Из микрофона звук сперва идет в контрольнозвуковую кабину и только оттуда в звуковую лабораторию, где он в различных аппаратах усиливается, улавливается фотоэлементом и записывается на звуковую дорожку. Кроме того, там еще что-то делают с помощью нитробензола и других загадочных сил природы, но этого я уже никак не могу уразуметь, хотя, изобразив на лице живейший интерес и полное понимание, неоднократно говорил; «Ага»!

Зато мне стало ясно, для чего в начале съемки каждого кадра выскакивает молодой человек в свитере, показывает табличку с цифрой, выкрикивает эту цифру и громко хлопает хлопушкой.
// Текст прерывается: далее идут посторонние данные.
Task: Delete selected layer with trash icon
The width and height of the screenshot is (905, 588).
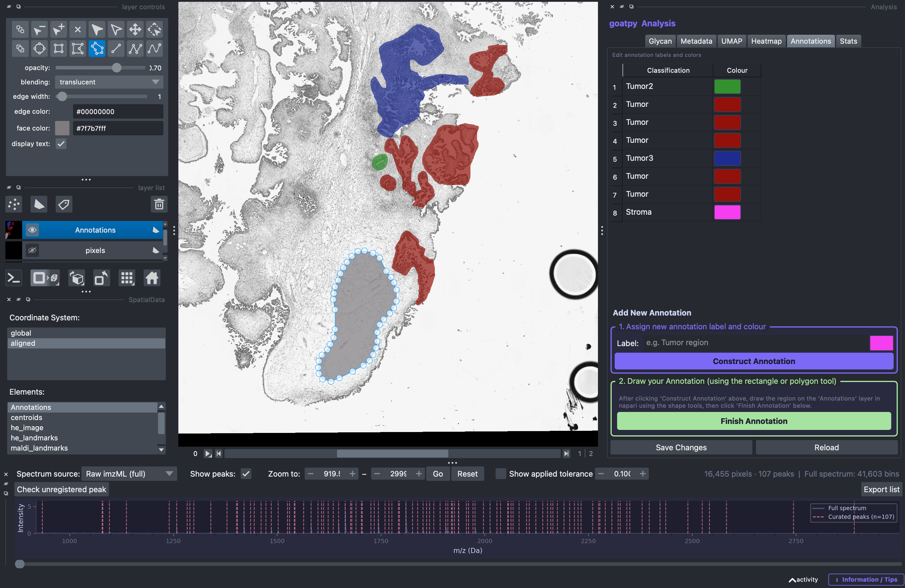Action: pos(159,204)
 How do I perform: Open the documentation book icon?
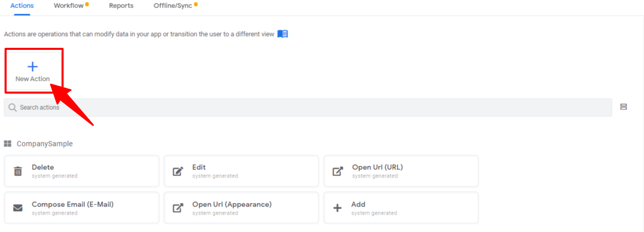pyautogui.click(x=283, y=34)
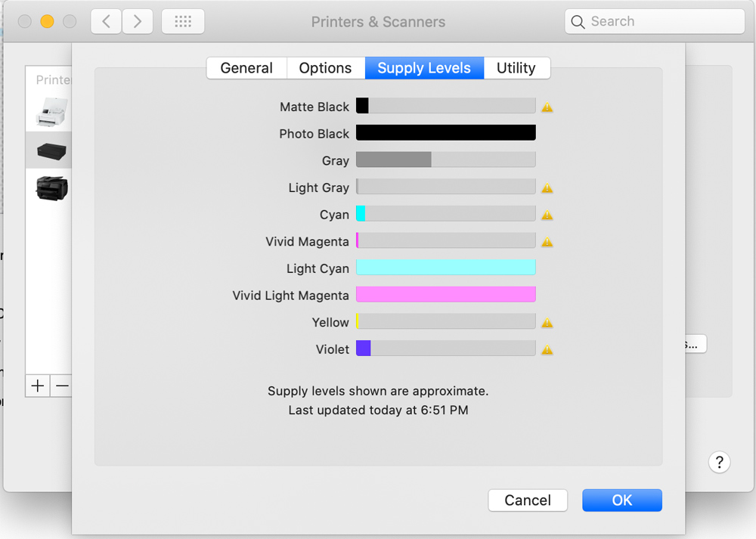The width and height of the screenshot is (756, 539).
Task: Open the Options tab
Action: click(325, 68)
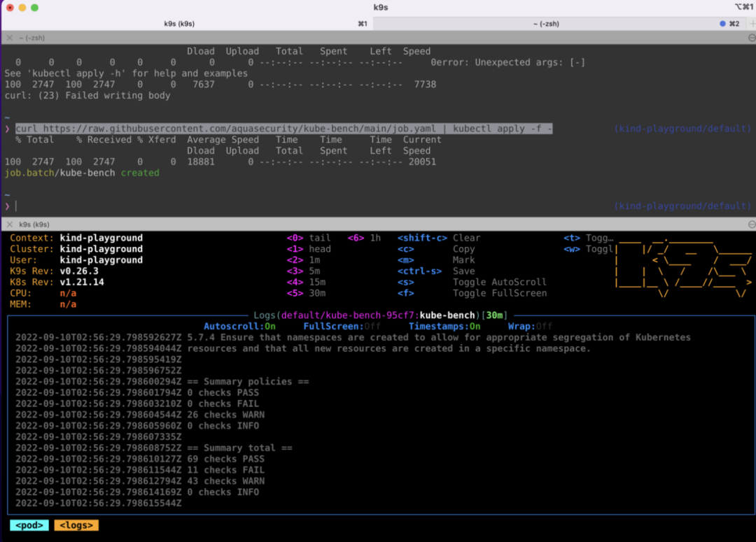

Это нужно для того, чтобы зафиксировать номер кадра и место, где следует склеить звуковую ленту с оптической: для этого и служит удар хлопушки.

Далее присутствует здесь дама, обычно в халате, которая попеременно, хотя и без особого интереса, поглядывает то на сцену, то в сценарий: это сценариус, на ней лежит обязанность вычеркивать снятый кадр и отмечать, что на Валноге были брюки в полоску, а на Моленде – мягкая шляпа. Иначе в соседнем кадре, который будет сниматься, быть может, через неделю, Валнога, чего доброго, появится в брюках-гольф, а Моленда в котелке, что нарушило бы связность действия.
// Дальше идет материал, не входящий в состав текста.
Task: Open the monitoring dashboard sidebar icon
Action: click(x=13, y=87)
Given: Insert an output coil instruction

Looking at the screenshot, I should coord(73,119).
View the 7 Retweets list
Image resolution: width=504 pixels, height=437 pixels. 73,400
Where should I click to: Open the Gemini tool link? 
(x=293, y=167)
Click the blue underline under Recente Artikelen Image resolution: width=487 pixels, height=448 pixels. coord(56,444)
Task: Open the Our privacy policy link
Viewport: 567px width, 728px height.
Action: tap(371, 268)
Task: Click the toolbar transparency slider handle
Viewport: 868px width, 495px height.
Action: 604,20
Теперь взглянем на актеров, снимающихся в картине. Их можно узнать или по костюмам, или по ужасающей гримировке: лица у них красные, губы фиолетовые, глаза подведены до невозможности. Большую часть времени они, собравшись в кружок, проводят в болтовне о рыбной ловле, гриппе и вообще о самых прозаических вещах.
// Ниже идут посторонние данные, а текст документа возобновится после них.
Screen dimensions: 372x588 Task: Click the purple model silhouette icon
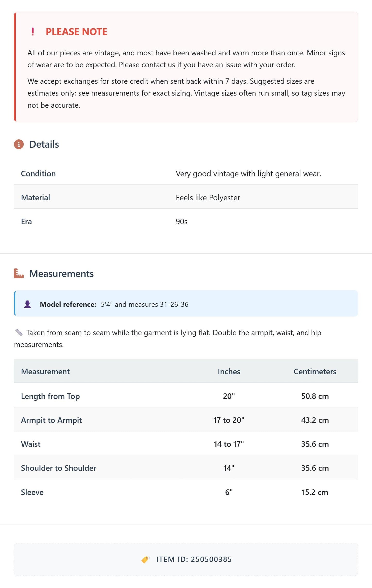click(28, 304)
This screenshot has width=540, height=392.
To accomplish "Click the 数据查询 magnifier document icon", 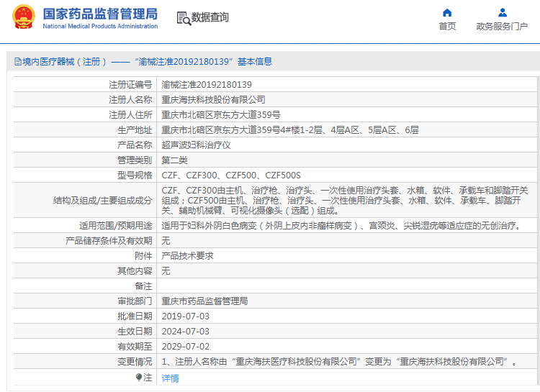I will (183, 18).
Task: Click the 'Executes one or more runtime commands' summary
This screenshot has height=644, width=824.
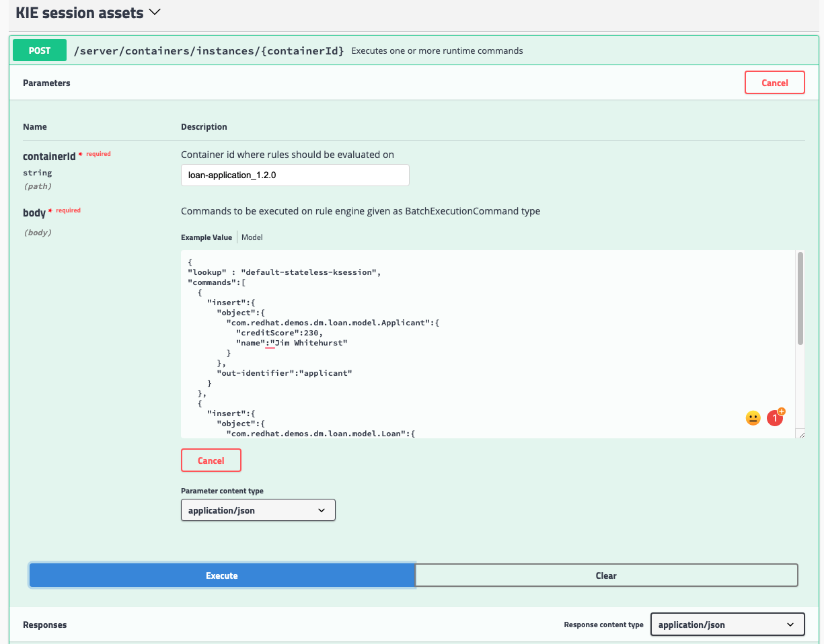Action: click(437, 51)
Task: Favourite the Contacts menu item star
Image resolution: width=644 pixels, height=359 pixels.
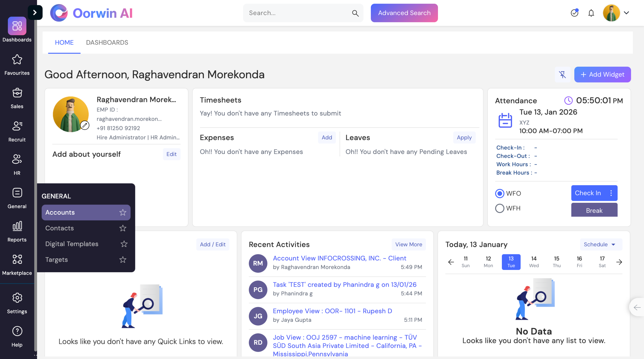Action: [x=123, y=228]
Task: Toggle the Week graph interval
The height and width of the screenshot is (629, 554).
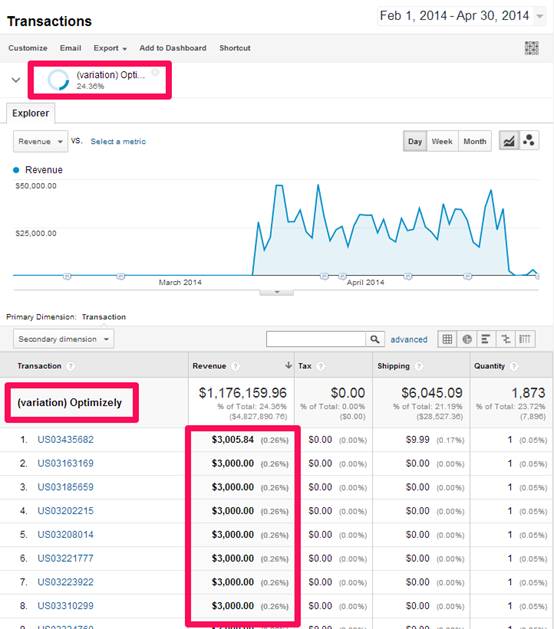Action: point(442,141)
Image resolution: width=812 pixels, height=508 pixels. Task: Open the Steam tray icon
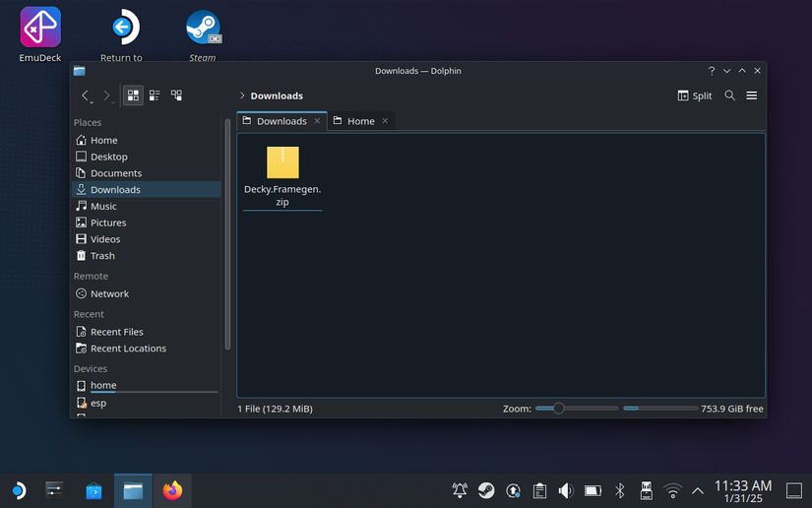click(486, 490)
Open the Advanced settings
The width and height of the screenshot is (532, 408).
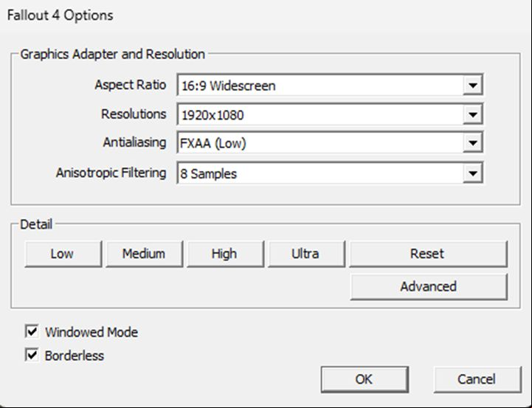pyautogui.click(x=428, y=286)
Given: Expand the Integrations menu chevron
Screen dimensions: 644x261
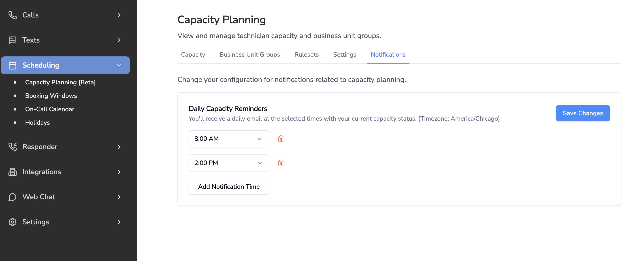Looking at the screenshot, I should coord(119,172).
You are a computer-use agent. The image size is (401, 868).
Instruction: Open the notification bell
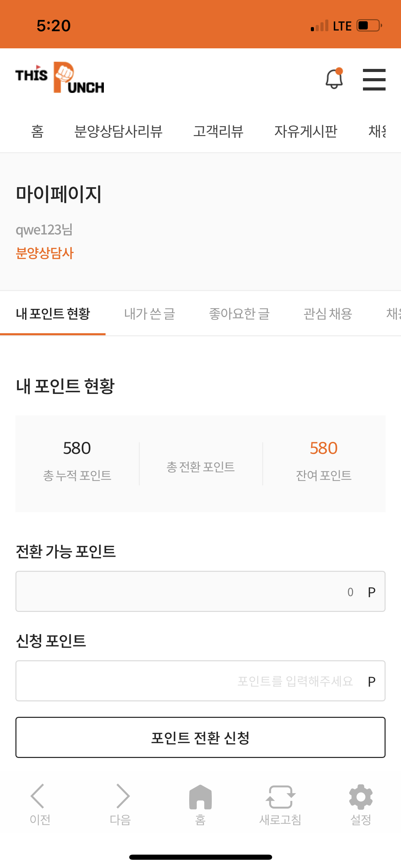334,79
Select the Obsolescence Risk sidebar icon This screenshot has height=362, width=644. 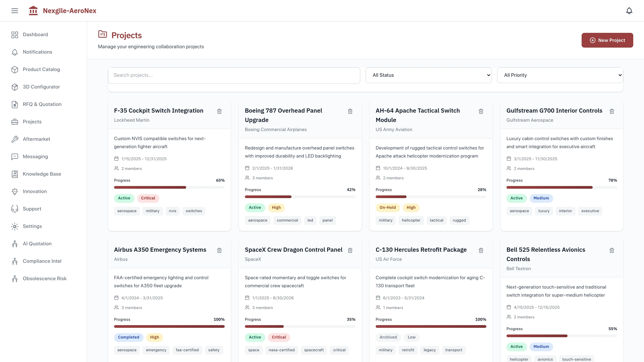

Недалеко от них можно заметить человека с деревянной шкатулкой, он иногда подбегает и поправляет у Валноги усы или отлепившуюся бровь. Что касается статистов, то их лица не гримируются и сохраняют естественное выражение хронической меланхолии. Они обычно стоят кучками, терпеливо ожидая, когда придет их очередь промелькнуть в какой-нибудь уличной сцене.

Кроме того, в павильоне в разгар работы толкутся еще актеры из фильма, что снимается рядом, ротозеи, привлеченные надписью: «Посторонним вход воспрещается», различный подсобный персонал, поклонники и поклонницы и прочая публика обоего пола, которая, спотыкаясь о кабели, бродит среди декорации, скрипит половицами и чешет язык. В целом день съемки является наглядной иллюстрацией того, как мало в этом мире работы у большинства людей.


Когда снимают под открытым небом, народу бывает гораздо меньше, – вероятна, потому, что нечем скрипеть. Такие съемки происходят обычно в сырой осенний день. На заднем плане виден рассыпающийся средневековый город и бутафорская деревня. Кругом груды досок и гипсовых обломков. Среди этого хаоса ежатся от холода актеры, режиссер со своим штабом, дама-сценариус и еще несколько человек: они ждут, пока осветители с помощью юпитеров соорудят «ясный летний день». В нескольких сотнях метров от них ждет «звуковик» в своей передвижной кабине.

– Начали! – говорит наконец режиссер. Но приходится подождать, пока в мутном небе пролетит самолет, провожаемый укоризненными взглядами присутствующих. Потом надо подождать, пока кто-нибудь прогонит мальчишек, затеявших за соседним забором игру в футбол. Потом надо подождать, пока немного стихнет ветер. После этого посиневшие, съежившиеся актеры сбрасывают наконец свои пальто и, дрожа от холода, произносят полдюжины слов. К сожалению, съемку приходится повторить, потому что как раз в этот момент с грохотом обрушилась часть «средневекового города».

А наблюдавший все это прохожий поглубже засунет руки в карманы и с тихой грустью подумает о том, как тщетны и преходящи все дела человеческие.

В общем, как я уже сказал, гораздо лучше снимать в ателье. А уж если в картине обязательно должна быть натура, то ее снимают без актеров, в виде задней проекции. Видовой фильм демонстрируется на экране, находящемся среди других декораций, и играющие перед ним актеры «плывут в лодке» или «мчатся в авто» на фоне убегающего пейзажа (этой самой задней проекции). В лучшем случае ставится еще вентилятор, чтобы не был забыт и «натуральный ветерок».

– Так, – говорит режиссер. – Поехали!